- [DIRECTIONS]: Copy out all of the data below line for line, with no changes.
'''
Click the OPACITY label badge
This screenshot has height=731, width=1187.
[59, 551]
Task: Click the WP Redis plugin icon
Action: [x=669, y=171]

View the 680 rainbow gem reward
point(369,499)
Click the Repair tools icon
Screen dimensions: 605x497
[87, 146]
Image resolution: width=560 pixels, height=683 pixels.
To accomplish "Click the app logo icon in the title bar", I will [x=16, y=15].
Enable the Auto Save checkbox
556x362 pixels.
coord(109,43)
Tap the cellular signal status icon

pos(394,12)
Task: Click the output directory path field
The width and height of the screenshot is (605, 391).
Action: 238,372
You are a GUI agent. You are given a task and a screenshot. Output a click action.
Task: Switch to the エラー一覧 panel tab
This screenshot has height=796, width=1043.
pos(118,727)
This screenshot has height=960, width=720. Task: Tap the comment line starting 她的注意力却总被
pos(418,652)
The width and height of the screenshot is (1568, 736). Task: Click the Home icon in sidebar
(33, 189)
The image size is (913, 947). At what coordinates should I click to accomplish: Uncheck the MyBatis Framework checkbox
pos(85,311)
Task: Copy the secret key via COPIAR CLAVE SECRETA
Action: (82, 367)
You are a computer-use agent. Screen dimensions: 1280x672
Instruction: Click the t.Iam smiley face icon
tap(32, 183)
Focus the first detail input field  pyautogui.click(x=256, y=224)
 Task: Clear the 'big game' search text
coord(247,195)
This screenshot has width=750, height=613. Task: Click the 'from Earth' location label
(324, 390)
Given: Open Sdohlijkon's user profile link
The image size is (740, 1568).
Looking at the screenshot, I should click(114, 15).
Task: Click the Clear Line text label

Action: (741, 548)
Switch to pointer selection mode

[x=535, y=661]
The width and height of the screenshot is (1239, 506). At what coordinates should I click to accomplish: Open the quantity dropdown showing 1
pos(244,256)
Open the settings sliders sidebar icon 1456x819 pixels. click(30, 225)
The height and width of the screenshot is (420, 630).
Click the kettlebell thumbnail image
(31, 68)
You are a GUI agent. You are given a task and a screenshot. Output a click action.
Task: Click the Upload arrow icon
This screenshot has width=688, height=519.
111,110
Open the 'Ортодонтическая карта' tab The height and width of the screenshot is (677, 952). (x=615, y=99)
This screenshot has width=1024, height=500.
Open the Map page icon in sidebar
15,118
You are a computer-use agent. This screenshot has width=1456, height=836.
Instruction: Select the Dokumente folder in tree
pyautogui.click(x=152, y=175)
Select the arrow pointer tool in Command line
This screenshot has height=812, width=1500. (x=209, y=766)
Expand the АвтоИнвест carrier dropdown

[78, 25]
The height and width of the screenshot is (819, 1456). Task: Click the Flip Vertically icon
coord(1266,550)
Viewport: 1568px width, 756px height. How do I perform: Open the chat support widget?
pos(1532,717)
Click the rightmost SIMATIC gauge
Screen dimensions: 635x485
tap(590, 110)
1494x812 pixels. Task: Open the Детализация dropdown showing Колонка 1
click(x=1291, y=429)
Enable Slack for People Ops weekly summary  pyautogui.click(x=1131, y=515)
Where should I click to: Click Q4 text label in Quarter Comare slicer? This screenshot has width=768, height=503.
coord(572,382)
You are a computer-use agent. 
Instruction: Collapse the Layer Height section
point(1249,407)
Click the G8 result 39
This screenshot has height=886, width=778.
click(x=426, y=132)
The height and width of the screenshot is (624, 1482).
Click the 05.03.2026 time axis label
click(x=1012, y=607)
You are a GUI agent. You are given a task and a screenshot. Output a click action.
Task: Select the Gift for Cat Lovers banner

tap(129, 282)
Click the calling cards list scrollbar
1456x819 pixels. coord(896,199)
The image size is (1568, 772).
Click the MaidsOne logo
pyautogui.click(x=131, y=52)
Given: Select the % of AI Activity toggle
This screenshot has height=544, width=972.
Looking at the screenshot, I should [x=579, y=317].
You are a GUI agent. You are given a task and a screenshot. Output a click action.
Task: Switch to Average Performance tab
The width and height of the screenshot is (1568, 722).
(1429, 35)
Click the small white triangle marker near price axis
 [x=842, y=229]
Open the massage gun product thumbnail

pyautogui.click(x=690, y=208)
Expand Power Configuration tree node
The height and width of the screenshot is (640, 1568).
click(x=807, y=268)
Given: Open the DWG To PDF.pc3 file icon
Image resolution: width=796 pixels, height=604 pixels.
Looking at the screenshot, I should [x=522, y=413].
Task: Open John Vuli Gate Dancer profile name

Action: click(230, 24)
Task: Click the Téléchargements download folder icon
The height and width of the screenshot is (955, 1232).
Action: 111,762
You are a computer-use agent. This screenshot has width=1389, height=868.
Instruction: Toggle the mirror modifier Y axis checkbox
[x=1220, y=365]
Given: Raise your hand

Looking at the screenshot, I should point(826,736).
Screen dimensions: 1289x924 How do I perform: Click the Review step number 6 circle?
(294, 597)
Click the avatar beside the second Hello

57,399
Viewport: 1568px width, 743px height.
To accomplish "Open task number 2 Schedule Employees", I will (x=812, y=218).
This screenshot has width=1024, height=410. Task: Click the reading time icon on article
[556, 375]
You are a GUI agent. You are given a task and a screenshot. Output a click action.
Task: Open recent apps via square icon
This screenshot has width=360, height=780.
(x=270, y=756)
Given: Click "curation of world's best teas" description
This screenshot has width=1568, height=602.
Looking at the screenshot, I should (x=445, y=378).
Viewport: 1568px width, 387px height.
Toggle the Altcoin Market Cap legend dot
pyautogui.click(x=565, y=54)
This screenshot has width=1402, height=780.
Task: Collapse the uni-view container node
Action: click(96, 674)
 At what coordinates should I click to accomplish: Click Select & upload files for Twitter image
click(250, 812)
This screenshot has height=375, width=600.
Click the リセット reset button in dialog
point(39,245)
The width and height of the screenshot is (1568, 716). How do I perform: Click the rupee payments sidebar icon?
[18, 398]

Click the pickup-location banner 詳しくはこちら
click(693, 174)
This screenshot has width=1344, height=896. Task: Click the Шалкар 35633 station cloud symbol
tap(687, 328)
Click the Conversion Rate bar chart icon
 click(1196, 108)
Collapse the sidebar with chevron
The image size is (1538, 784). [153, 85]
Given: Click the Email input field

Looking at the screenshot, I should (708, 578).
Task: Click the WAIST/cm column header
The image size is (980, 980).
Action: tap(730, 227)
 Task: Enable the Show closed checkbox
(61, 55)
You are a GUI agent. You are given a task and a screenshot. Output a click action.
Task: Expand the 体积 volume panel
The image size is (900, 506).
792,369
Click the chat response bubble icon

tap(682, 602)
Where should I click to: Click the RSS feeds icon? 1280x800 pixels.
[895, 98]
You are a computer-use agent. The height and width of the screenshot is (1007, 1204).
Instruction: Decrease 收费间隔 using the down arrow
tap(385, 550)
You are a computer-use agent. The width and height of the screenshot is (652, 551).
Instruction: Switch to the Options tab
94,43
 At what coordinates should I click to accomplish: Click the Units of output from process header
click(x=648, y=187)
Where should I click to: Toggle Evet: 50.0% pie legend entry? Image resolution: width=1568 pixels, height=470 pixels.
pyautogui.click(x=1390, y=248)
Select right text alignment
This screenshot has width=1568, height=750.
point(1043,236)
'''
- [RESULT]:
Click the OPACITY label badge
This screenshot has height=731, width=1187.
[59, 551]
Task: Click the WP Redis plugin icon
Action: [x=669, y=171]

View the 680 rainbow gem reward
point(369,499)
Click the Repair tools icon
Screen dimensions: 605x497
[87, 146]
Image resolution: width=560 pixels, height=683 pixels.
To accomplish "Click the app logo icon in the title bar", I will [x=16, y=15].
Enable the Auto Save checkbox
556x362 pixels.
coord(109,43)
Tap the cellular signal status icon

pos(394,12)
Task: Click the output directory path field
The width and height of the screenshot is (605, 391).
Action: 238,372
You are a GUI agent. You are given a task and a screenshot. Output a click action.
Task: Switch to the エラー一覧 panel tab
This screenshot has height=796, width=1043.
pos(118,727)
This screenshot has height=960, width=720. Task: Tap the comment line starting 她的注意力却总被
pos(418,652)
The width and height of the screenshot is (1568, 736). Task: Click the Home icon in sidebar
(33, 189)
The image size is (913, 947). At what coordinates should I click to accomplish: Uncheck the MyBatis Framework checkbox
pos(85,311)
Task: Copy the secret key via COPIAR CLAVE SECRETA
Action: (82, 367)
You are a computer-use agent. Screen dimensions: 1280x672
Instruction: Click the t.Iam smiley face icon
tap(32, 183)
Focus the first detail input field  pyautogui.click(x=256, y=224)
 Task: Clear the 'big game' search text
coord(247,195)
This screenshot has width=750, height=613. Task: Click the 'from Earth' location label
(324, 390)
Given: Open Sdohlijkon's user profile link
The image size is (740, 1568).
Looking at the screenshot, I should click(114, 15).
Task: Click the Clear Line text label

Action: (741, 548)
Switch to pointer selection mode

[x=535, y=661]
The width and height of the screenshot is (1239, 506). At what coordinates should I click to accomplish: Open the quantity dropdown showing 1
pos(244,256)
Open the settings sliders sidebar icon 1456x819 pixels. click(30, 225)
The height and width of the screenshot is (420, 630).
Click the kettlebell thumbnail image
(31, 68)
You are a GUI agent. You are given a task and a screenshot. Output a click action.
Task: Click the Upload arrow icon
This screenshot has width=688, height=519.
111,110
Open the 'Ортодонтическая карта' tab The height and width of the screenshot is (677, 952). (x=615, y=99)
This screenshot has width=1024, height=500.
Open the Map page icon in sidebar
15,118
You are a computer-use agent. This screenshot has width=1456, height=836.
Instruction: Select the Dokumente folder in tree
pyautogui.click(x=152, y=175)
Select the arrow pointer tool in Command line
This screenshot has height=812, width=1500. (x=209, y=766)
Expand the АвтоИнвест carrier dropdown

[78, 25]
The height and width of the screenshot is (819, 1456). Task: Click the Flip Vertically icon
coord(1266,550)
Viewport: 1568px width, 756px height. How do I perform: Open the chat support widget?
pos(1532,717)
Click the rightmost SIMATIC gauge
Screen dimensions: 635x485
tap(590, 110)
1494x812 pixels. Task: Open the Детализация dropdown showing Колонка 1
click(x=1291, y=429)
Enable Slack for People Ops weekly summary  pyautogui.click(x=1131, y=515)
Where should I click to: Click Q4 text label in Quarter Comare slicer? This screenshot has width=768, height=503.
coord(572,382)
You are a computer-use agent. 
Instruction: Collapse the Layer Height section
point(1249,407)
Click the G8 result 39
This screenshot has height=886, width=778.
click(x=426, y=132)
The height and width of the screenshot is (624, 1482).
Click the 05.03.2026 time axis label
click(x=1012, y=607)
You are a GUI agent. You are given a task and a screenshot. Output a click action.
Task: Select the Gift for Cat Lovers banner

tap(129, 282)
Click the calling cards list scrollbar
1456x819 pixels. coord(896,199)
The image size is (1568, 772).
Click the MaidsOne logo
pyautogui.click(x=131, y=52)
Given: Select the % of AI Activity toggle
This screenshot has height=544, width=972.
Looking at the screenshot, I should [x=579, y=317].
You are a GUI agent. You are given a task and a screenshot. Output a click action.
Task: Switch to Average Performance tab
The width and height of the screenshot is (1568, 722).
(1429, 35)
Click the small white triangle marker near price axis
 [x=842, y=229]
Open the massage gun product thumbnail

pyautogui.click(x=690, y=208)
Expand Power Configuration tree node
The height and width of the screenshot is (640, 1568).
click(x=807, y=268)
Given: Open the DWG To PDF.pc3 file icon
Image resolution: width=796 pixels, height=604 pixels.
Looking at the screenshot, I should [x=522, y=413].
Task: Open John Vuli Gate Dancer profile name

Action: click(230, 24)
Task: Click the Téléchargements download folder icon
The height and width of the screenshot is (955, 1232).
Action: 111,762
You are a computer-use agent. This screenshot has width=1389, height=868.
Instruction: Toggle the mirror modifier Y axis checkbox
[x=1220, y=365]
Given: Raise your hand

Looking at the screenshot, I should point(826,736).
Screen dimensions: 1289x924 How do I perform: Click the Review step number 6 circle?
(294, 597)
Click the avatar beside the second Hello

57,399
Viewport: 1568px width, 743px height.
To accomplish "Open task number 2 Schedule Employees", I will (x=812, y=218).
This screenshot has width=1024, height=410. Task: Click the reading time icon on article
[556, 375]
You are a GUI agent. You are given a task and a screenshot. Output a click action.
Task: Open recent apps via square icon
This screenshot has width=360, height=780.
(x=270, y=756)
Given: Click "curation of world's best teas" description
This screenshot has width=1568, height=602.
Looking at the screenshot, I should (x=445, y=378).
Viewport: 1568px width, 387px height.
Toggle the Altcoin Market Cap legend dot
pyautogui.click(x=565, y=54)
This screenshot has width=1402, height=780.
Task: Collapse the uni-view container node
Action: click(96, 674)
 At what coordinates should I click to accomplish: Click Select & upload files for Twitter image
click(250, 812)
This screenshot has height=375, width=600.
Click the リセット reset button in dialog
point(39,245)
The width and height of the screenshot is (1568, 716). How do I perform: Click the rupee payments sidebar icon?
[18, 398]

Click the pickup-location banner 詳しくはこちら
click(693, 174)
This screenshot has width=1344, height=896. Task: Click the Шалкар 35633 station cloud symbol
tap(687, 328)
Click the Conversion Rate bar chart icon
 click(1196, 108)
Collapse the sidebar with chevron
The image size is (1538, 784). [153, 85]
Given: Click the Email input field

Looking at the screenshot, I should (708, 578).
Task: Click the WAIST/cm column header
The image size is (980, 980).
Action: tap(730, 227)
 Task: Enable the Show closed checkbox
(61, 55)
You are a GUI agent. You are given a task and a screenshot. Output a click action.
Task: Expand the 体积 volume panel
The image size is (900, 506).
792,369
Click the chat response bubble icon

tap(682, 602)
Where should I click to: Click the RSS feeds icon? 1280x800 pixels.
[895, 98]
You are a computer-use agent. The height and width of the screenshot is (1007, 1204).
Instruction: Decrease 收费间隔 using the down arrow
tap(385, 550)
You are a computer-use agent. The width and height of the screenshot is (652, 551).
Instruction: Switch to the Options tab
94,43
 At what coordinates should I click to accomplish: Click the Units of output from process header
click(x=648, y=187)
Where should I click to: Toggle Evet: 50.0% pie legend entry? Image resolution: width=1568 pixels, height=470 pixels.
pyautogui.click(x=1390, y=248)
Select right text alignment
This screenshot has width=1568, height=750.
point(1043,236)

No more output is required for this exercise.